There have been some abuses of work rules, but nothing serious, said board Director Joyce Kale-Pesta.

Leaving the office without clocking out is “an issue during” slower times of the year, she said. “Not that anyone abuses it. I want to avoid that.”

A memo given to all board employees last week by Kale-Pesta and Deputy Director Thomas McCabe details work rules.

Employees leaving the board office at Oakhill Renaissance Place on professional business must inform Kale-Pesta or McCabe about why they’re leaving.

They also must clock out when leaving for personal reasons.

“Anyone leaving this office on personal business without clocking out will be reprimanded,” the memo reads. “Three reprimands will result in time off and possible dismissal. Leaving the office for hours at a time will no longer be tolerated. If I cannot find you in this office or building and you are not clocked out, I will take it as being on personal business and it will result in a reprimand.”

Employees who are one to 15 minutes late for work will lose 15 minutes of pay, those who are 16 to 30 minutes late will lose a half-hour of pay, and so on, Kale-Pesta said.

Also, the use of cellphones in the office, except in cases of emergency or for board business, is prohibited.

“I don’t want people taking personal calls while working,” Kale-Pesta said.

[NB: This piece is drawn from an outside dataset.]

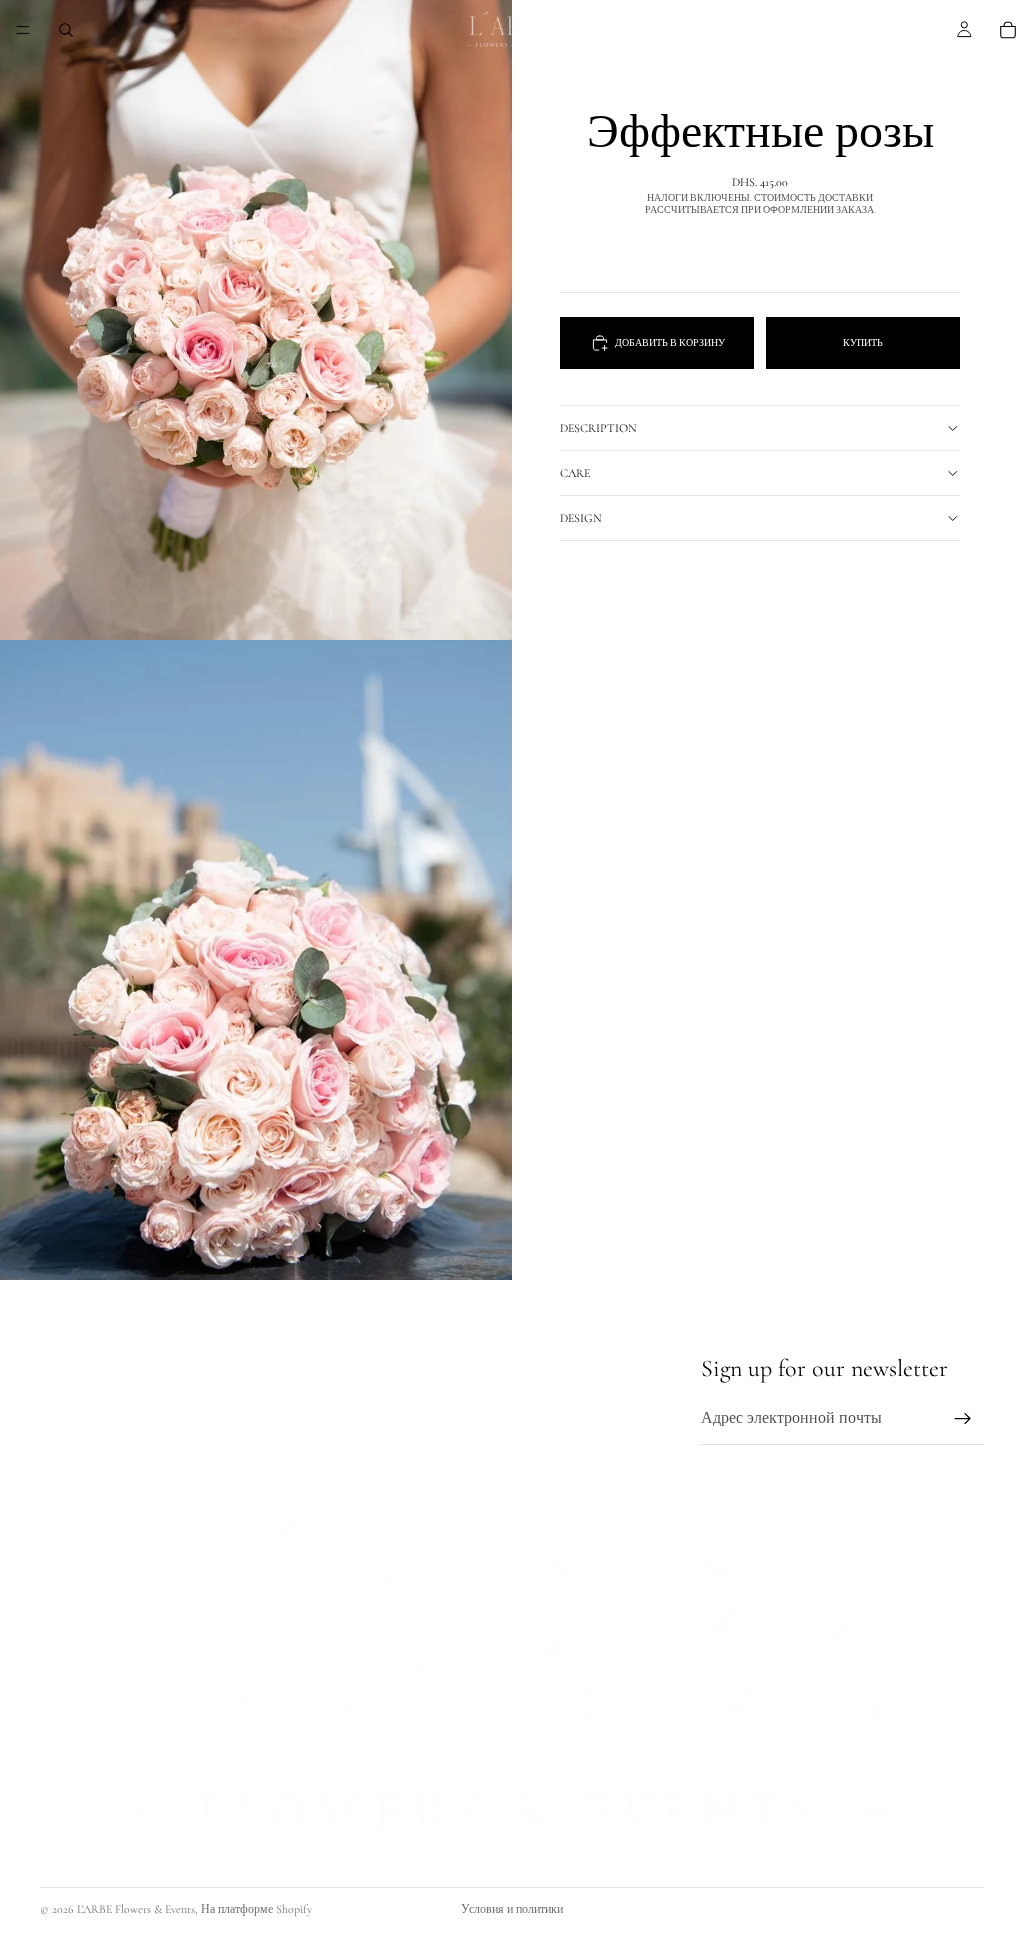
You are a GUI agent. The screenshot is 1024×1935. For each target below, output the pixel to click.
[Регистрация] (963, 1420)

The board recently purchased a face-recognition time clock to replace its punch-card clock, she said.

The new clock costs the same as the old ones, about $600, Kale-Pesta said. The punch-card clocks kept breaking about 14 months after being purchased, she said. The new clock has a five-year warranty while the punch-card clocks had one-year warranties, she said.

“This is much more proactive board, and this is the direction they want to go,” Kale-Pesta said.

Also, the board is revamping its website — http://www.mahoningcountyoh.gov/DepartmentsAgencies/Departments/BoardofElections/tabid/740/Default.aspx — with improvements to be done by late August.

Among the changes will be the inclusion of campaign finance reports for local candidates, both current and those going back six years, Kale-Pesta said.

It would also include voter precinct locator maps and YoungstownHappenings.com, a local website that films various government meetings in Mahoning County, would film board of elections meetings that would be shown on both that website and the elections board’s site, Kale-Pesta said.

Board Vice Chairman David Betras’ recent suggestion to let the public watch what’s being filmed by 24 video cameras at the board on its website doesn’t look like it will happen.

Those cameras, installed and monitored by the sheriff’s department, don’t have sound.